Wednesday, February 15, 2006

Rethinking Prozac and Pregnancy

Researchers from the University of California published a study last week in the New England Journal of Medicine that appears to put a damper on the long-held belief that today’s most popular antidepressant medications are really safe in pregnancy. Selective Serotonin Reuptake Inhibitors (SSRIs) are the mainstay of today’s medical therapy for depression, because they usually work, and their safety and side-effect profiles are attractive. This class of medications includes the popular brand-names Prozac, Zoloft, Paxil, Celexa and Lexapro.

Although the usual warnings about unknown risks are always given to pregnant patients on these medications, until now, we’ve had little reason to worry about serious consequences of taking these commonly prescribed antidepressants while pregnant. This study suggests that women who take SSRIs after the 20th week of pregnancy have s sixfold increased risk of giving birth to a newborn with persistent pulmonary hypertension. Also known as persistent fetal circulation, this condition is a rare life-threatening lung condition that affects newborn infants immediately after birth. It is so rare, in fact, that a sixfold increase in risk only translates to about a 1% risk for women who take these medications in the last half of pregnancy.

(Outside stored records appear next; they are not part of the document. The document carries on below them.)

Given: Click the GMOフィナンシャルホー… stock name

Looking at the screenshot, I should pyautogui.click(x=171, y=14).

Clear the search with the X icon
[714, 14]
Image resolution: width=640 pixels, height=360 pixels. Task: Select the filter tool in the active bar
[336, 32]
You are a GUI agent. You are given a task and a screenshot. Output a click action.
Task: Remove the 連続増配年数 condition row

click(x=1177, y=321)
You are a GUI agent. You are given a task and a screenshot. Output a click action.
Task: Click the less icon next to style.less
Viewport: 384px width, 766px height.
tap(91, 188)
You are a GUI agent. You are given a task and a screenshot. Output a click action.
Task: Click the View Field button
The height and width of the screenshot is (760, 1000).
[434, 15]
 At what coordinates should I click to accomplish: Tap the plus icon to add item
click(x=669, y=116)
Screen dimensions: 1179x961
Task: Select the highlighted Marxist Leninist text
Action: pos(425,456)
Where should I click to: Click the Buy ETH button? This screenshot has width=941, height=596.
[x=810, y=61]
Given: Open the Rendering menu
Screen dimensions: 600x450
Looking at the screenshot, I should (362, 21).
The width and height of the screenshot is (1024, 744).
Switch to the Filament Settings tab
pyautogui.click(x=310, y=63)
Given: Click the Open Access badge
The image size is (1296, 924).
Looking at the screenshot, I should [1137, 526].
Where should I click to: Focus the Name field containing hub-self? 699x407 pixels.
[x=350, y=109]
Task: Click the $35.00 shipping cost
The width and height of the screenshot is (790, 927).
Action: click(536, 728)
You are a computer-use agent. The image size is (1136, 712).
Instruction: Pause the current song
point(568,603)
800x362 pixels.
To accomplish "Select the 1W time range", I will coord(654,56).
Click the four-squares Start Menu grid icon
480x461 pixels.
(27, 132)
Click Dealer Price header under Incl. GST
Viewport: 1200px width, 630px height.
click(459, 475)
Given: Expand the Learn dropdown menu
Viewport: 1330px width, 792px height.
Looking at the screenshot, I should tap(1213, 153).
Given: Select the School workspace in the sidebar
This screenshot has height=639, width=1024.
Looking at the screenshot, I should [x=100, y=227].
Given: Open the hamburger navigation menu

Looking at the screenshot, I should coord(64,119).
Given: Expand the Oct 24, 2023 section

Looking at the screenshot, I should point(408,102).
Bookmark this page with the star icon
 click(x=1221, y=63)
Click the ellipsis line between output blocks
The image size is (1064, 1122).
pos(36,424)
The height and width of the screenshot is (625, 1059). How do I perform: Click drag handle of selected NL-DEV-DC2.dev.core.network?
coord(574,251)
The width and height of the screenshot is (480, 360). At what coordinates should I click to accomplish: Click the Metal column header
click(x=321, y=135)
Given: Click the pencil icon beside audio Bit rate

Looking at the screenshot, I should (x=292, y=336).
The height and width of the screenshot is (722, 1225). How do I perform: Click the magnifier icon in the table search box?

The good news is that women who become pregnant while taking these medicines need not worry: the risk is only increased if they take them beyond twenty weeks. They will have plenty of time to get off the meds if they can. But, making that decision is tricky business. Some women might be just fine if they stop them, but many need these prescriptions to function. And, probably every woman who has a history of depression is at risk for postpartum depression, so stopping the medications mid-pregnancy might not be in their best interest.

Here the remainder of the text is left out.